Using NASA's Kepler Space Telescope, astronomers discovered the planet orbiting a star in the "habitable zone" - the range of distance from a star where liquid water might pool on the surface of an orbiting planet.
The discovery of Kepler-186f confirms that planets the size of Earth exist in the habitable zone of stars other than our Sun, NASA said.
While planets have previously been found in the habitable zone, they are all at least 40 per cent larger in size than Earth, and understanding their makeup is challenging. Kepler-186f is more reminiscent of Earth, researchers said.
"The discovery of Kepler-186f is a significant step towards finding worlds like our planet Earth," said Paul Hertz, NASA's Astrophysics Division director at the agency's headquarters in Washington.
Although the size of Kepler-186f is known, its mass and composition are not. Previous research, however, suggests that a planet the size of Kepler-186f is likely to be rocky.
"Finding a habitable zone planet comparable to Earth in size is a major step forward," said Elisa Quintana, research scientist at the SETI Institute at NASA's Ames Research Centre in Moffett Field, California, and lead author of the research.
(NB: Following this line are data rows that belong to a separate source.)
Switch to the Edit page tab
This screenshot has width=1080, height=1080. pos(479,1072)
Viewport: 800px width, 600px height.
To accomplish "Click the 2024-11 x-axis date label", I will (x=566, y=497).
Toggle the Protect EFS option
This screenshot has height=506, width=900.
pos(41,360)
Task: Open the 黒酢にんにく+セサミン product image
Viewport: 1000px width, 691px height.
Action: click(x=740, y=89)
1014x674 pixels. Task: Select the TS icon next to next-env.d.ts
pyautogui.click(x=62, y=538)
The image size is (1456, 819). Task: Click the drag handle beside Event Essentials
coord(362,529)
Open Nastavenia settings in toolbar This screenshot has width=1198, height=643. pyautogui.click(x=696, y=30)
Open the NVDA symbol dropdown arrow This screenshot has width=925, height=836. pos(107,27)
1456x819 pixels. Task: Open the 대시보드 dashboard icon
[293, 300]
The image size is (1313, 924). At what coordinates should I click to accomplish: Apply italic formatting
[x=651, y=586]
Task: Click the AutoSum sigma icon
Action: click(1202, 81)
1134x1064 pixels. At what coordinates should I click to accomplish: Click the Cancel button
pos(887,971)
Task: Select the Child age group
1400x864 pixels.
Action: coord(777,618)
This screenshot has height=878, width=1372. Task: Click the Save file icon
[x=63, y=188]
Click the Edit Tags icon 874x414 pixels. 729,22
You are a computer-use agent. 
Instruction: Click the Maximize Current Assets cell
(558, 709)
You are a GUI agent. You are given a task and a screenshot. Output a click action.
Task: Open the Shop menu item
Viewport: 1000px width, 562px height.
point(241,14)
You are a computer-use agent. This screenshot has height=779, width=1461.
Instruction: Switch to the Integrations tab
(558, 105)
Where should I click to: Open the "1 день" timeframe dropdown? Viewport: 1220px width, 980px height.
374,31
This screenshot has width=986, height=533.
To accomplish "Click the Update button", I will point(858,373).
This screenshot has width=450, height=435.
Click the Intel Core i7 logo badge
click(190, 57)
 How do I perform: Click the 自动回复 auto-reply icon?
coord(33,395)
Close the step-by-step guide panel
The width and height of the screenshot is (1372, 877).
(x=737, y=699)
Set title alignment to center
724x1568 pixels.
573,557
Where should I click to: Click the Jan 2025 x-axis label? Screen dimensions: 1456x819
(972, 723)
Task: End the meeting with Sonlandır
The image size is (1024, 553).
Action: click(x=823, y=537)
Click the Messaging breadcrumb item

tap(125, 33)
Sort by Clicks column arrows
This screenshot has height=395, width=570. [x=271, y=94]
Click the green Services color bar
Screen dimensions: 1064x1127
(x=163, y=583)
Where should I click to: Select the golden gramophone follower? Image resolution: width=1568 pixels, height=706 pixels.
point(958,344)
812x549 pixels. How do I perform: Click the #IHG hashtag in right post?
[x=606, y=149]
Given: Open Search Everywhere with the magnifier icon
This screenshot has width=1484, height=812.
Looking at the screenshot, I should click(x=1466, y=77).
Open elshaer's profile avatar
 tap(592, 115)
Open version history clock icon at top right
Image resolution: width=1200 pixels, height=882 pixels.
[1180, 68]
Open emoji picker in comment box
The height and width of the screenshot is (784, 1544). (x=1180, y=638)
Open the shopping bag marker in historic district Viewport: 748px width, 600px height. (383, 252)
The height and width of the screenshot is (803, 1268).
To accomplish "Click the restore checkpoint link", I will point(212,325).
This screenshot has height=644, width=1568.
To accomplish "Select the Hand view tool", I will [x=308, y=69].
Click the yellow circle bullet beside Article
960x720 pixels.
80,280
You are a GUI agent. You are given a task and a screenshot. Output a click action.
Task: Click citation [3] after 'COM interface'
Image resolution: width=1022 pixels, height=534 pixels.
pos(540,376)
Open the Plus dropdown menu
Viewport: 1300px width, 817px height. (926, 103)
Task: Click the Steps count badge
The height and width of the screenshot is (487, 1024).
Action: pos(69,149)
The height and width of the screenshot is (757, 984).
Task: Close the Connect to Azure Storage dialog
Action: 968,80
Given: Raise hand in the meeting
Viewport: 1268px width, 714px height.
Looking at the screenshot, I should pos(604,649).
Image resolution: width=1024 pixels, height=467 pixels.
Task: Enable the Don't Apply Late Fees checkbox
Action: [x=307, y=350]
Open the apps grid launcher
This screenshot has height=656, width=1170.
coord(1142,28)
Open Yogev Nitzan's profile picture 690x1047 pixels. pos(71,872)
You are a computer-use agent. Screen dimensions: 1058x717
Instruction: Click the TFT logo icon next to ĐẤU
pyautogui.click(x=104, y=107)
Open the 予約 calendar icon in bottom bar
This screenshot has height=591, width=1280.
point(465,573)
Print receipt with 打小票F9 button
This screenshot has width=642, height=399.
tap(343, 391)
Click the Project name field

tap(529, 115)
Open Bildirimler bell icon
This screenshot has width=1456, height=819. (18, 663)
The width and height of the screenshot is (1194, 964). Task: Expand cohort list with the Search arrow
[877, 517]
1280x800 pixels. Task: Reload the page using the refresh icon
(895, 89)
Kepler-186f resides in the Kepler-186 system, about 500 light-years from Earth in the constellation Cygnus. The system is also home to four companion planets, which orbit a star half the size and mass of our Sun.
The star is classified as an M dwarf, or red dwarf, a class of stars that makes up 70 per cent of the stars in the Milky Way galaxy.
"M dwarfs are the most numerous stars. The first signs of other life in the galaxy may well come from planets orbiting an M dwarf," said Quintana.
Kepler-186f orbits its star once every 130 days and receives one-third the energy from its star that Earth gets from the Sun, placing it nearer the outer edge of the habitable zone.
On the surface of Kepler-186f, the brightness of its star at high noon is only as bright as our Sun appears to us about an hour before sunset.
"Being in the habitable zone does not mean we know this planet is habitable. The temperature on the planet is strongly dependent on what kind of atmosphere the planet has," said Thomas Barclay, researcher at the Bay Area Environmental Research Institute at Ames, and co-author of the paper.
"Kepler-186f can be thought of as an Earth-cousin rather than an Earth-twin. It has many properties that resemble Earth," said Barclay.
The finding was published in the journal Science.